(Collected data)
*** Begin section ***
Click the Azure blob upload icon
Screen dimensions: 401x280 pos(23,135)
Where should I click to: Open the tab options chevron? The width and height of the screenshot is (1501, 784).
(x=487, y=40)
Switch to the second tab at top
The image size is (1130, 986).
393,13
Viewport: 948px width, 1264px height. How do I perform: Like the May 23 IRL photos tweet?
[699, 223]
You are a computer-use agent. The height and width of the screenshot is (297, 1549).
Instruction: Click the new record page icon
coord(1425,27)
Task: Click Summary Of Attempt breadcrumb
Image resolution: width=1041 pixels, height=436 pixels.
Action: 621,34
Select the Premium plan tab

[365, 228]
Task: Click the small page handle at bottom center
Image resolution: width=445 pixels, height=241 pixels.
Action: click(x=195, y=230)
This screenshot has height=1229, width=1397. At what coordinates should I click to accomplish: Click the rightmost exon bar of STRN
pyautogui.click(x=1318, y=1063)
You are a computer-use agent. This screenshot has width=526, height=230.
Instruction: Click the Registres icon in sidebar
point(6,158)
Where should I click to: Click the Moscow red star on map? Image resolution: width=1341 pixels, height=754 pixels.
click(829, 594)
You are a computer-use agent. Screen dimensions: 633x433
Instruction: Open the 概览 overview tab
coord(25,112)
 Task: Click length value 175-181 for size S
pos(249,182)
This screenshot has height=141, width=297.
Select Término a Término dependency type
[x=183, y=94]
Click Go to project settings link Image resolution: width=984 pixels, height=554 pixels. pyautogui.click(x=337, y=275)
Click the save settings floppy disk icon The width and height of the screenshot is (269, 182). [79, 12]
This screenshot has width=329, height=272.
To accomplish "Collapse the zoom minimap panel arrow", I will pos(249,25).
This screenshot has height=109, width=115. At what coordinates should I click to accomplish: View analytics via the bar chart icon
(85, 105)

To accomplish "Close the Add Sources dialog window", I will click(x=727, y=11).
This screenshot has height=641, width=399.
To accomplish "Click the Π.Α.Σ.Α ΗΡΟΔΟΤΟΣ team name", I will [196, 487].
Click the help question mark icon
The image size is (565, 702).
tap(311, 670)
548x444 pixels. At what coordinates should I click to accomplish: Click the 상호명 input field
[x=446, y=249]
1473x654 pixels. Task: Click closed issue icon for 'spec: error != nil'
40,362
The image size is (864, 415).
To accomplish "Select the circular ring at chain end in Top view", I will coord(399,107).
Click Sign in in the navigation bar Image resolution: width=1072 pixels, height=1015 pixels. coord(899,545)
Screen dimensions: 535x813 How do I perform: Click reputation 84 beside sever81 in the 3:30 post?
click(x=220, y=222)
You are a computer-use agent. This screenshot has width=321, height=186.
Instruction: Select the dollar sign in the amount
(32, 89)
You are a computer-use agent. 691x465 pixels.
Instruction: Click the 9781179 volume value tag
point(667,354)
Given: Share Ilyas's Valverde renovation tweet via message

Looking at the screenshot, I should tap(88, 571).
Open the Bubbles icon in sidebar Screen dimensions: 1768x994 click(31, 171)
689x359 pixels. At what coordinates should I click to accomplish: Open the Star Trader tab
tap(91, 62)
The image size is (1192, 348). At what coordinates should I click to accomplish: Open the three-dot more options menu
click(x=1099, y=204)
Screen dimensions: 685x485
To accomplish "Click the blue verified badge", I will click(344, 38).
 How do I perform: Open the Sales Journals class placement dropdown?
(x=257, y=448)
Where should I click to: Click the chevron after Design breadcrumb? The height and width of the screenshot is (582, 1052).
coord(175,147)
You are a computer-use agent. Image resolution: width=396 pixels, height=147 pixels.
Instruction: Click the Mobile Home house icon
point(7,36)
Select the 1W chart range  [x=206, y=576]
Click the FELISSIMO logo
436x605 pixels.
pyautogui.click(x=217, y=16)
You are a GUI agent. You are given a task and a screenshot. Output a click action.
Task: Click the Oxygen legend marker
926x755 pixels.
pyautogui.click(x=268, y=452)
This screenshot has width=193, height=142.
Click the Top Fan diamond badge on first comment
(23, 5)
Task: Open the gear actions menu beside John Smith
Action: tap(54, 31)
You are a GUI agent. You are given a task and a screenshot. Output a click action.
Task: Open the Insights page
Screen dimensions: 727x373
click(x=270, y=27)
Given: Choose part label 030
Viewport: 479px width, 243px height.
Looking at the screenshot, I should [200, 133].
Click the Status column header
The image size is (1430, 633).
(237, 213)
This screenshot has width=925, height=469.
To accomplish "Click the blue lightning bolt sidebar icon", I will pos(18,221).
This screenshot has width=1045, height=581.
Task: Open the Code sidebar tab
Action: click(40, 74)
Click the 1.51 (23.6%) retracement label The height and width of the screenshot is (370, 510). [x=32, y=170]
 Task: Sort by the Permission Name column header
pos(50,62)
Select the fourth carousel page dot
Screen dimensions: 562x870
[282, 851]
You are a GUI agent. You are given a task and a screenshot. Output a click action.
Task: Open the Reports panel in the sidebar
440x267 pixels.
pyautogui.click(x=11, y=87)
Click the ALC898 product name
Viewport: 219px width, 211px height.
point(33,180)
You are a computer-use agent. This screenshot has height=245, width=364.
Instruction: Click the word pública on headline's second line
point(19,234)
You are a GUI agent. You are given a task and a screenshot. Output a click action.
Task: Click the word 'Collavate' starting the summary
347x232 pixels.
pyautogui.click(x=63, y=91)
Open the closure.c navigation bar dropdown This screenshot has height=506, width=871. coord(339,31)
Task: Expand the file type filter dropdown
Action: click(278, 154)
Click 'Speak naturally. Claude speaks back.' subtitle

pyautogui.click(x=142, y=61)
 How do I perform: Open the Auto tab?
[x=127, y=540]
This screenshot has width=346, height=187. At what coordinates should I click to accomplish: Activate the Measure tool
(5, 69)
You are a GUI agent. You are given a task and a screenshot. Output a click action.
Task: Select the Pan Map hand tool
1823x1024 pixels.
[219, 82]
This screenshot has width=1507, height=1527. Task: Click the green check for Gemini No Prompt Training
*** End section ***
YOUR GOAL:
Reproduce exactly every line that sits between the start of the entries and the line bearing "Switch to the second tab at top", counting both of those lines.

RESPONSE AREA:
Click the Azure blob upload icon
Screen dimensions: 401x280 pos(23,135)
Where should I click to: Open the tab options chevron? The width and height of the screenshot is (1501, 784).
(x=487, y=40)
Switch to the second tab at top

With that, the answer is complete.